Although plans were announced to demolish the church in the 1930s, they were thankfully never fulfilled, and the building was eventually handed over to an electrical factory. Later, it was restored as a Museum of the Battle of Hanko, and was eventually returned to the Orthodox Church in the 1990s. Although the original interiors had been completely destroyed, the original mosaic Icon of St. Panteleimon had somehow survived, and is once again the centre of worship in the fully restored church.
Circus on Fontanka
This is Russia’s first stone building specifically designed for the circus. It opened its doors in 1877, and since then has showcased the country’s best acrobats and animal performers.
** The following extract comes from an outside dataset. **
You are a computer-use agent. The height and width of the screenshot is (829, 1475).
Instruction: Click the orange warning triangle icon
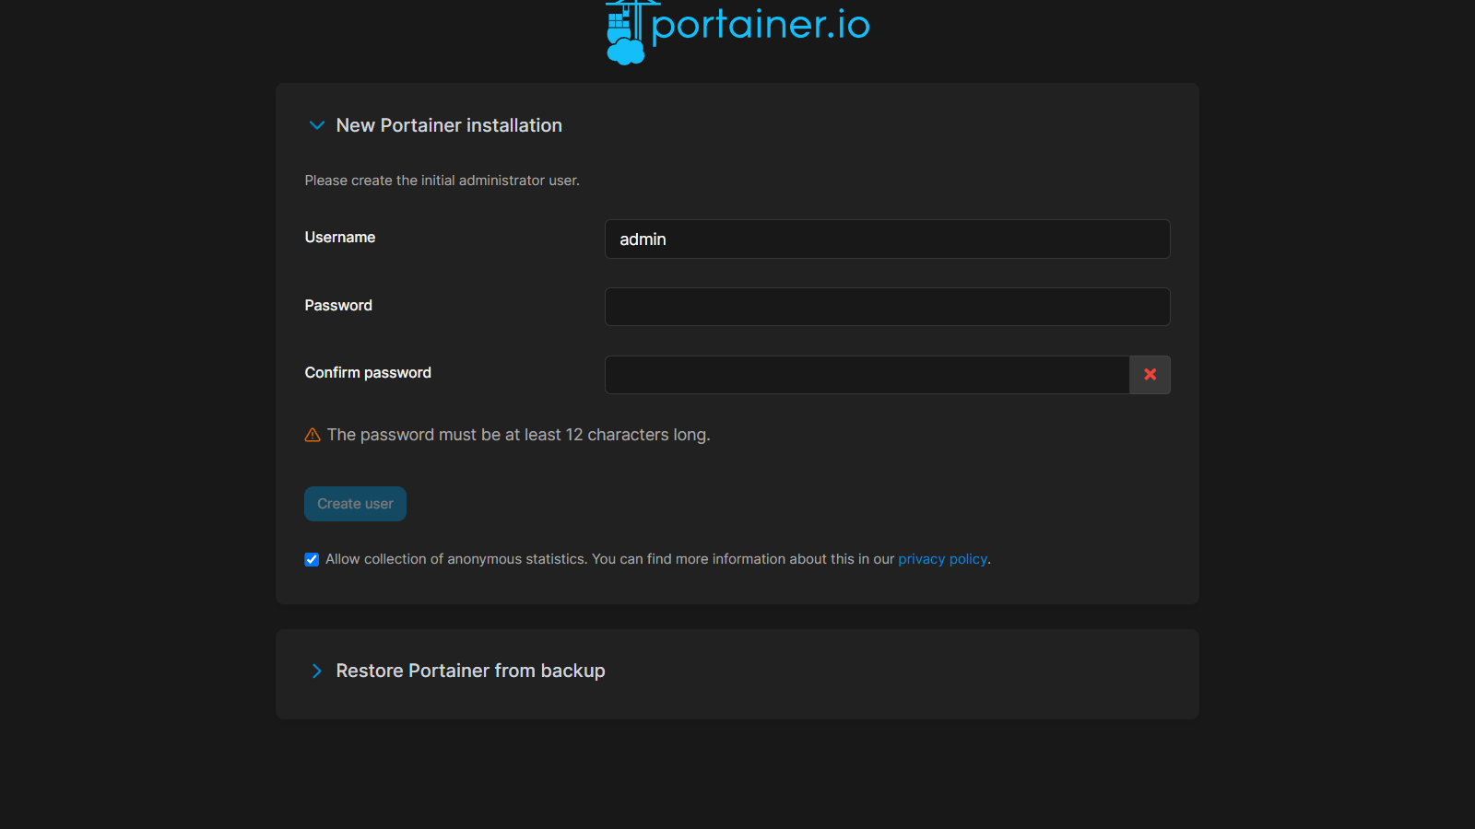pyautogui.click(x=313, y=435)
Circus performances had a great success among citizens of St-Petersburg even in XVII century. They were held at squares during folk holidays in Maneges that were used for horse riding training. In XIX century special circus buildings were built. But they were wooden and not very comfortable. The first constant circus - "Turnier circus" was built in 1827 on the same place where the present circus is. More than 120 years ago, on 26 December 1877, there was the opening of the Circus on Fontanka - the first in Russia stone building, built according to the specific parameters of circuses (the architect - V.A. Kenel). This date is a birthday of the Circus on Fontanka. The initiative of circus building belonged to the Italian actor, horseman and trainer Gaetano Chinizelli - the head of the big circus family that came on tour to Petersburg in 1847. The building of a new circus thought to be one of the most beautiful circuses building in Europe. It adored the contemporaries by its perfect proportions and chamingdecorations: figures of muses in arch-shaped windows, allegoric sculpture group in the centre of ledge with theatrical masks, frontones with goreliefs of horseheads. The circus inside was also elegant - spectator hall was well dressed by gold imitations, pink velvet, mirrors, crystal lamps. The Chinizelli circus (it was called so until the revolution) played an important role in the development of circus art in Russia. The best actors from all over the world performed there. To visit Chinizelli Circus for aristocracy thought to be as fashionable as to first Mikhailovsky Theatre. A.I. Kuprin, D.V. Grigorovuch, A.A. Blok and F.I. Shalyapin were among the fans of that circus. In 1919 Chinizelli Circus became state. The best creative traditions continued to life in Leningrad (St-Petersburg) circus in last decades. In 1994 St-Petersburg Circus and academy of Theatre Art organized the recruitment of students for studying the specialization - actor and director of circus and stage. St-Petersburg Circus is one of the leading producing circuses of our country. There are pantomimes, theme performances, plays for children.